Shrimp Tacos with SweetPotato Tomatillo Mole


  • 1/2 pound shrimp
  • 1 tablespoon olive oil
  • 1 tablespoon lime juice
  • 1 tablespoon chopped cilantro
  • 1 teaspoon minced, seeded jalapeño
  • 2 medium NC sweet potatoes
  • 1/2 pound tomatillos
  • 1-2 tablespoons minced, seeded jalapeños
  • 1/2 cup minced onions
  • 3 tablespoons minced garlic
  • 1/4 cup lime juice
  • salt to taste
  • 1/3 cup chopped cilantro
  • Tomato & Avocado Salsa Recipe
  • 8 taco shells


Peel and devein shrimp. Heat oil in sauté pan and cook shrimp until just opaque. Remove from pan and mix with lime juice, cilantro and 1 tsp. jalapeño. Keep chilled.

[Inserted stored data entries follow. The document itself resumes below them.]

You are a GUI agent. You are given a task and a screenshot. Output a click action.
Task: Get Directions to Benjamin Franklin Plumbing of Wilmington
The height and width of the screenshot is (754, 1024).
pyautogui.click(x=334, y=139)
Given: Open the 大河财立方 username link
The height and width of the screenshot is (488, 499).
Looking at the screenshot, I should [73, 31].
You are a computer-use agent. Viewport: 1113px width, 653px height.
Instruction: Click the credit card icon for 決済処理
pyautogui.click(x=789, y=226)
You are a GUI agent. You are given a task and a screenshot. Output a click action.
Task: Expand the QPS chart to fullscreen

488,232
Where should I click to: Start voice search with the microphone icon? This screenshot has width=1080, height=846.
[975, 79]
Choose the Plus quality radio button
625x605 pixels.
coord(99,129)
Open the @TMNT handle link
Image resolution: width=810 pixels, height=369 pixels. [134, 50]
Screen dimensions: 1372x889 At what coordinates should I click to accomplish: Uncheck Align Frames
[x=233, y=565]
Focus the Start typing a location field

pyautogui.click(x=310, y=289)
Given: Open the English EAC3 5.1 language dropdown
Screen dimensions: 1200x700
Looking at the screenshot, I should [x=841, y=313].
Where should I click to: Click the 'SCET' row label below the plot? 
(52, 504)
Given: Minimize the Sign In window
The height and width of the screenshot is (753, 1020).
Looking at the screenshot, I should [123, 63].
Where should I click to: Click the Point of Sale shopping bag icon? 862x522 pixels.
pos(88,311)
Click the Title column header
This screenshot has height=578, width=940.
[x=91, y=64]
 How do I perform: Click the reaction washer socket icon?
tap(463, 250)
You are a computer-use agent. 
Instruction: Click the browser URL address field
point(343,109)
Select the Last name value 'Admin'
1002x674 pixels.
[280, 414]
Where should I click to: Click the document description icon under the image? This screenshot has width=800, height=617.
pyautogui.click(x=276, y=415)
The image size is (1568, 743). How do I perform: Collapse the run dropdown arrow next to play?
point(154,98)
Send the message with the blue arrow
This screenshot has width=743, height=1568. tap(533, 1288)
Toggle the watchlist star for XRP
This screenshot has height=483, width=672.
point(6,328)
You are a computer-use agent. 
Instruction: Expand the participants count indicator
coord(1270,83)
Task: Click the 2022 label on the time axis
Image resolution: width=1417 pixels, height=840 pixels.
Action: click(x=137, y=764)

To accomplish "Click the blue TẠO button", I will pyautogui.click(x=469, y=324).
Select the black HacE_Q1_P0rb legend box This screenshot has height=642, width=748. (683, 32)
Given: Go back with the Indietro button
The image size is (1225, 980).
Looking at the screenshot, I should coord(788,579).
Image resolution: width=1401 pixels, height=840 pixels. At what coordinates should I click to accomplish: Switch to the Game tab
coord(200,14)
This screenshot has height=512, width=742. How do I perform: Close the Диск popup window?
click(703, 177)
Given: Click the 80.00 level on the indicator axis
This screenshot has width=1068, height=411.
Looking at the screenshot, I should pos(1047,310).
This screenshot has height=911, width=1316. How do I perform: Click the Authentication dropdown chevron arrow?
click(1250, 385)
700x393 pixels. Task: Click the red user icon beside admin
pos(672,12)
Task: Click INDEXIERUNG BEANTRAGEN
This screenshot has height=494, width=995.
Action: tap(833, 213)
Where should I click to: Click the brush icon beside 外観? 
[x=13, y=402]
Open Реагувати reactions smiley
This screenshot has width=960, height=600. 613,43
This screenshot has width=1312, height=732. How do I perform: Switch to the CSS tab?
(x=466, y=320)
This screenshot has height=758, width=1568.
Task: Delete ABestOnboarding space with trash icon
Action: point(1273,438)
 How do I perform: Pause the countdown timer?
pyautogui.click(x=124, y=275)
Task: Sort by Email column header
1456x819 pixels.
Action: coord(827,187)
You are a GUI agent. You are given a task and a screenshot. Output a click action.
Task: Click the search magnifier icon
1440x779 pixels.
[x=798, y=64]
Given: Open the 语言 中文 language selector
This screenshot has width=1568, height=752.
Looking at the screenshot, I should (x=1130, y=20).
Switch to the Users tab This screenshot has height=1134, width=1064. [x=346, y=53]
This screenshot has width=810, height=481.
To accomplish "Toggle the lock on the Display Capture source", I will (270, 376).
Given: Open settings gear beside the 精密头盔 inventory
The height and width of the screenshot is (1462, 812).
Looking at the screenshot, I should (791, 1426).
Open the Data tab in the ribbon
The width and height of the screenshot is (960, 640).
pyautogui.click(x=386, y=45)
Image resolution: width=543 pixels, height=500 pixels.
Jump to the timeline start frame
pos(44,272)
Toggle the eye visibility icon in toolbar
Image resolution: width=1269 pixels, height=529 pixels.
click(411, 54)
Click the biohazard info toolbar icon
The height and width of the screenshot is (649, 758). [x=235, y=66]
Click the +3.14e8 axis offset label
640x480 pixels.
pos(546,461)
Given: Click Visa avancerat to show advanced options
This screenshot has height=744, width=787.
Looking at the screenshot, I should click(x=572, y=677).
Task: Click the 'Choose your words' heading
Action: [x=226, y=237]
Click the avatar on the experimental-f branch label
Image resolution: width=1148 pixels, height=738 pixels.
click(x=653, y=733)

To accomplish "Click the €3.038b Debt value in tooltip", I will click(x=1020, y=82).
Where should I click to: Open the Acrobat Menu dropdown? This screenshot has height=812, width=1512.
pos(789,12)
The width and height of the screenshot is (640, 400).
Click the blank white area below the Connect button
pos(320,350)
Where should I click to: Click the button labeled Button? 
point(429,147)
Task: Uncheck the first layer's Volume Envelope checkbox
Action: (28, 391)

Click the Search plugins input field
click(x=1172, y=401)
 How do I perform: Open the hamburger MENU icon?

Sweet Potato Tomatillo Molé
Cook sweet potatoes in boiling water until softened. Peel and mash; set aside.

Remove husks from tomatillos and quarter. Combine with 1-2 tbsp. jalapeños, onion, garlic and lime juice in a medium saucepan. Cover and cook over medium heat 5 minutes.
Pour mixture into a blender or food processor; add cilantro and salt and purée. Strain through a coarse strainer. Combine with mashed sweet potato. Add more salt and lime juice if necessary and set aside.

Tomato & Avocado Salsa

  • 1 cup chopped fresh tomato
  • 1 avocado, peeled and diced
  • 3 scallions, chopped
  • 2 tablespoons chopped cilantro
  • 2 tablespoons lime juice
  • 2 tablespoons minced seeded jalapeños
  • salt and pepper to taste

Combine all ingredients in a medium bowl and refrigerate.

Heat tacos in low oven until warm. Spread molé inside taco. Fill with shrimp mixture, top with salsa and serve.